Unendlich lange Abfahrten
Im gesamten Skigebiet gibt es insgesamt 279 bestens präparierte Pisten mit einer Gesamtlänge von 650 km, davon sind 170 km als leicht, 380 km als mittel und 100 km als schwer eingestuft, die längste Abfahrt "Chamossière" ist erst nach 11 km beendet. Nach oben geht es dann wieder mit einer von 204 Aufstiegshilfen (107 Schlepplifte, 83 Sessellifte, 4 Gondelbahnen, 10 Großkabinenbahnen), bei einer Beförderungskapazität von über 220.000 Personen/Stunde gibt es keine Wartezeiten. Wer eine große Runde im Skigebiet "abfahren" möchte, sollte möglichst früh beginnen, um den Rückweg noch rechtzeitig vor dem Ende des Liftbetriebes zu schaffen; in der Saison von Mitte Dezember bis Ende April fahren die Bahnen von 8:30-16:30 Uhr. Generell finden sich auf der Schweizer Seite des Gebietes die einfacheren Abfahrten.
Weitere Wintersport-Vergnügungen
Nicht nur die Alpinskifahrer, auch die Snowboarder kommen hier voll auf ihre Kosten, es gibt sieben Snowparks, drei Halfpipes und vier Anlagen für Boardercross. Der "Superpark" bei Les Crosets macht seinem Namen alle Ehre, aber auch Avoriaz ist ein Treffpunkt für Snowboarder; mitten im schweizerischen Ort Morgins gibt es einen Snowskatepark, in dem man seine Fähigkeiten testen kann. Insgesamt vier Rodelbahnen auf schweizerischer Seite sorgen für Spaß mit der ganzen Familie; die längste erstreckt sich auf über 4 Kilometern in Champoussin. Winterwanderfreunde können auf zahlreichen Routen die herrliche Landschaft erkunden: um
Champéry entfaltet sich ein 30 Kilometer langes Routennetz; weitere 13 Kilometer Wege finden sich um Morgins. Ein besonderes Vergnügen bieten die geführten Schneeschuhwanderungen, die sich von beiden Orten aus starten lassen.

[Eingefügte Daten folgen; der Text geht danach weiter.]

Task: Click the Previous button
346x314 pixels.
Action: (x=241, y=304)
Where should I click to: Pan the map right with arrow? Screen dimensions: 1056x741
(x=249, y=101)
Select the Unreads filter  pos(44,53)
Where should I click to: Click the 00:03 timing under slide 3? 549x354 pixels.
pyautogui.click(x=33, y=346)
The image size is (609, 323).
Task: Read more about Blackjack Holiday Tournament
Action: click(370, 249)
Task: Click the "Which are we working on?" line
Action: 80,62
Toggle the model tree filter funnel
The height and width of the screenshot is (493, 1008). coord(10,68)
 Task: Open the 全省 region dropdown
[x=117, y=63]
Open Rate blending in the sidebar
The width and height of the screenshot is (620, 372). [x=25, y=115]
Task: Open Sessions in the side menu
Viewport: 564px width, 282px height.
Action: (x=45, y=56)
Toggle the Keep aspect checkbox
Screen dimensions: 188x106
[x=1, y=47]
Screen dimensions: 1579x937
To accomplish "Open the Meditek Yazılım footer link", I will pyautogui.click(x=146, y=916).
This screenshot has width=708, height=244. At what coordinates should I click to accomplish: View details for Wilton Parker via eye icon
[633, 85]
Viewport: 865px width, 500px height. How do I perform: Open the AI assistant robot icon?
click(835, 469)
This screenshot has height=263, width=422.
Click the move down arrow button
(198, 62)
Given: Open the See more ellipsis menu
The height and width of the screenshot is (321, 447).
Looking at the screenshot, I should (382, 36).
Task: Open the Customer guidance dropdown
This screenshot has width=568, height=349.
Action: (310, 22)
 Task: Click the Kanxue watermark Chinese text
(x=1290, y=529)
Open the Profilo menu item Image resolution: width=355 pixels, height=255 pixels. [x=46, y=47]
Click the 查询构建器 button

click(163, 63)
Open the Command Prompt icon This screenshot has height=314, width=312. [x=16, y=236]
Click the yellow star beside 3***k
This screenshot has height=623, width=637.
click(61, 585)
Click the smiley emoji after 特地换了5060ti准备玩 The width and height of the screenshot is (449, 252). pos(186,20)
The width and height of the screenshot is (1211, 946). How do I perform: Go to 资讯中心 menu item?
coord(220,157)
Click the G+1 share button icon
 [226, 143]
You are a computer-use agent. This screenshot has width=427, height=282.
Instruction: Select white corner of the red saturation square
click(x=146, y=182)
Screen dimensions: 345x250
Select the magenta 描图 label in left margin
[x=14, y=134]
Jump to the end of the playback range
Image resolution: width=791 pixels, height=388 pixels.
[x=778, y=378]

Langlauf auf ausgezeichneten Loipen
Freunde des Langlaufes werden in Morgins und
Champéry fündig: von Morgins aus erstrecken sich insgesamt 20 Kilometer bester Loipe, davon 2 Kilometer für Skating. Hier gibt es eine Langlaufschule sowie eine Servicestation. In
Champéry können Freunde des Skatings auf satten 10 Kilometern genussvolle Routen fahren; auch hier gibt es Langlaufunterricht sowie eine Servicestation. Beide Gebiete verfügen über Pisten von leichtem über mittleren bis hin zu schwerem Anspruch. Empfehlenswert ist die schöne Route um den Lac de Morgins. Wer auch abends gemächliche Bahnen genießen möchte, kann dies auf der Loipe du Grand Paradis in
Champéry tun, die in Teilen beleuchtet ist, sowie auf der 3 Kilometer langen Piste du Lac in Morgins.
Kinder-Specials
Besonders die Orte Morgins und
Champéry halten besondere Angebote für Familien mit Kindern bereit. Hier finden sich neben speziellen Ski-Einrichtungen für Kinder (Teppichlift, Übungshang, Kinder-Skischule) auch ein Kinderrestaurant sowie ein Ski-Kindergarten, die für die optimale und professionelle Betreuung der Kleinsten sorgen.
Kulinarisches und Apres-Ski
An den Pisten und Talstationen gibt es genügend Möglichkeiten für einen zünftigen Einkehrschwung. Auf der schweizerischen Seite ist eher die ruhige Hüttenromantik zu finden, während in Frankreich die Partyzone mit Ski- und Schneebar überwiegt; dies gilt auch für die Abende, allein in Morzine gibt es 30 Bars und 3 Diskotheken.